Paradise
considers Casperson's officer to produce town newsletter
By Jon Cox
April 19, 2005 | PARADISE -- Residents
could receive a free monthly newsletter if the City
Council approves a proposal by one of the initial founders
of the former Cache Citizen newspaper.
Quent Casperson, 55, proposed the newsletter to the
council though no official action has been taken. The
newsletter would be sent along with water bills each
month to city residents.
"I don't know if it will go through, it's so far up
in the air right now," Casperson said. "They've said
yes. They've said no. They've said maybe."
Casperson had asked for a two-year commitment from
the council. The group said they could only do it on
a month-to-month basis.
Casperson works as a sales manager for Cache Valley
Insurance. His first experience with journalism came
as a college student in Idaho over 30 years ago.
"As a freshman at Ricks College, I wrote a letter
to the editor that got 29 rebuttals," Casperson said.
"I don't quite know how I touched such a live wire."
After graduation, he would work with the Preston
Citizen, a weekly newspaper for the small Idaho
town. Casperson's principal responsibility was selling
advertising for the business. "But when you're part
of such a small group, you wear every hat," Casperson
said.
Casperson would leave his job at the Preston Citizen
to work as a real estate agent in Idaho Falls with an
annual salary of around $40,000. In 1978, one year later,
he received a phone call from his former employers who
told him of their plans to start up a Cache Valley newspaper,
the Cache Citizen. Casperson dropped his job
in Idaho Falls and began work with the fledgling newspaper.

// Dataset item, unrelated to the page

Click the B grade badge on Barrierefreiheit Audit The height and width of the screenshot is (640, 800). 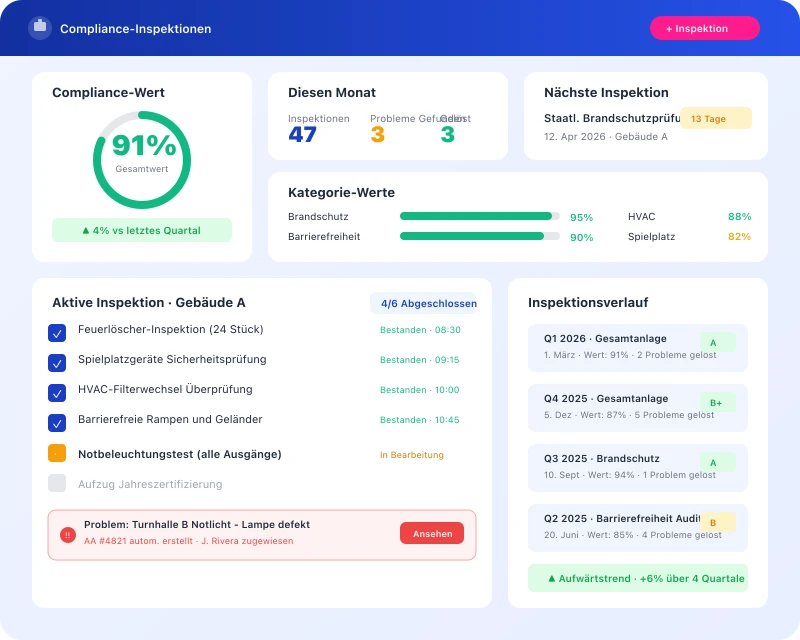pyautogui.click(x=713, y=521)
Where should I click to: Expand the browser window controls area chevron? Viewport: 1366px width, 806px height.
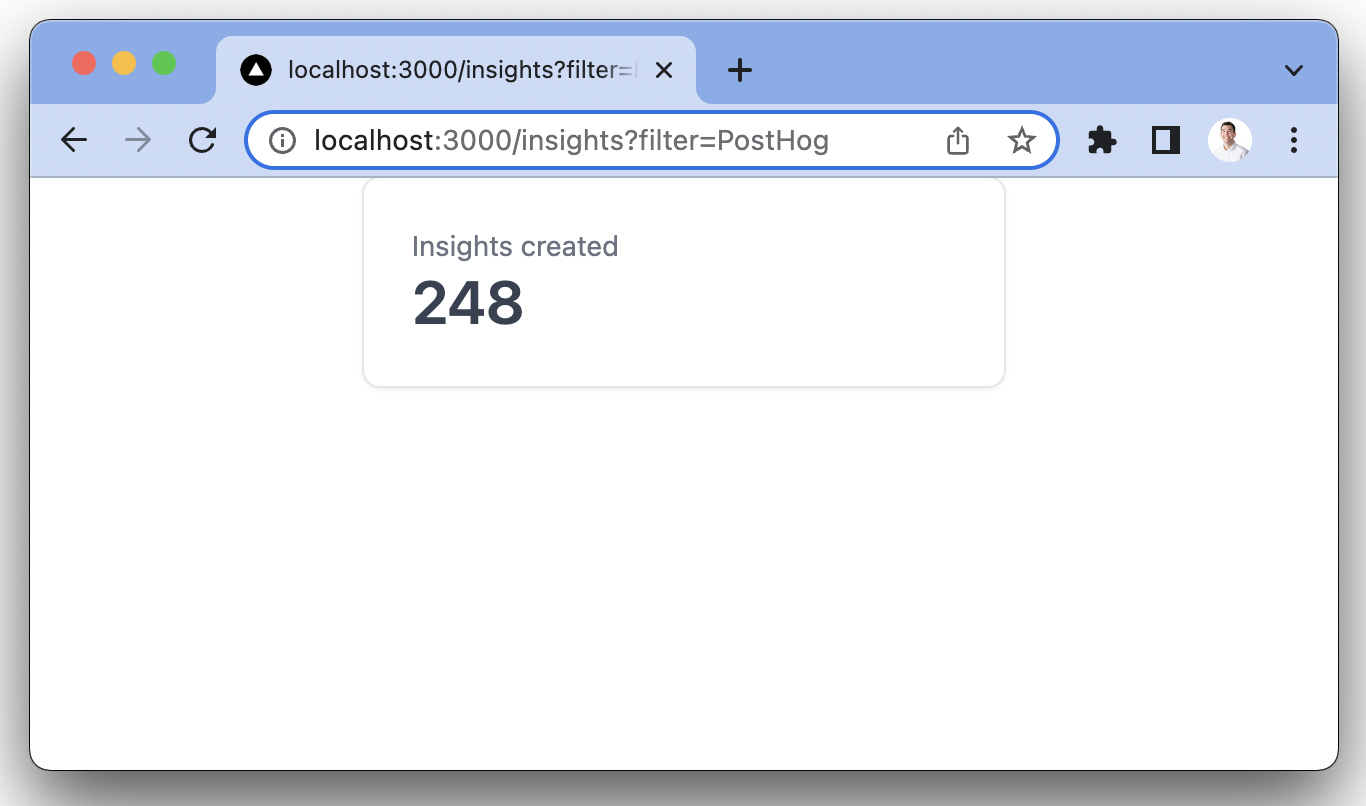pyautogui.click(x=1294, y=70)
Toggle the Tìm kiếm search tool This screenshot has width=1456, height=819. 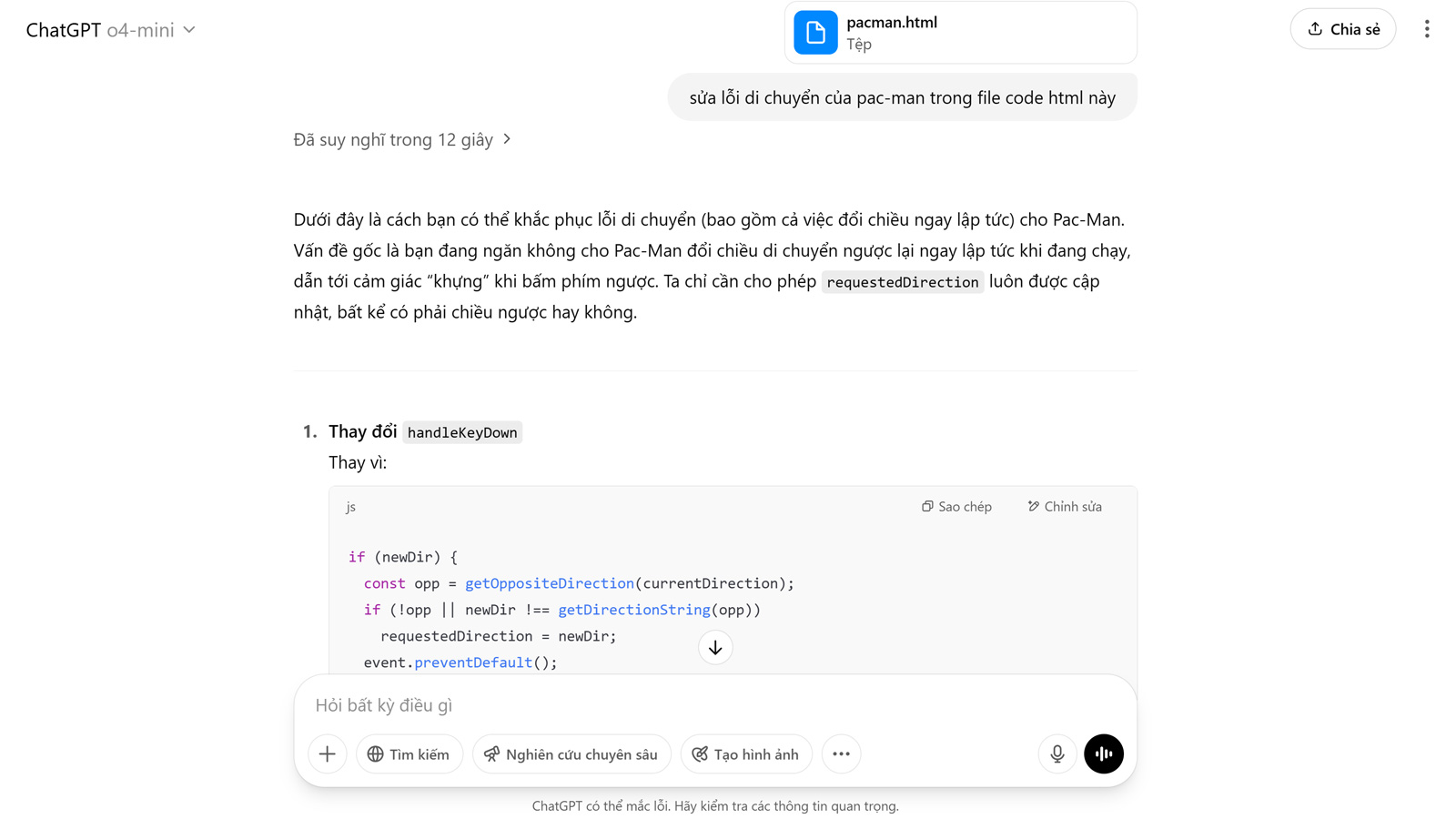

"I went from making $40,000 a year to about $18,000,"
Casperson said. "I made great sacrifices to do the Citizen,
but I loved it. I loved to go in there and smell that
press."
After Casperson left the Citizen several years
later, the group sold the business to Utah State University,
where it was produced as a student-run newspaper by
the department of journalism and communication. Today,
the newspaper is no longer in print.
Casperson currently holds the rights to the name "Cache
Citizen" and could start up the paper again in the future,
though he believes such a possibility is unlikely. In
the meantime, he continues his work with Cache Valley
Insurance while still hoping to contribute his journalistic
experience to towns such as Paradise.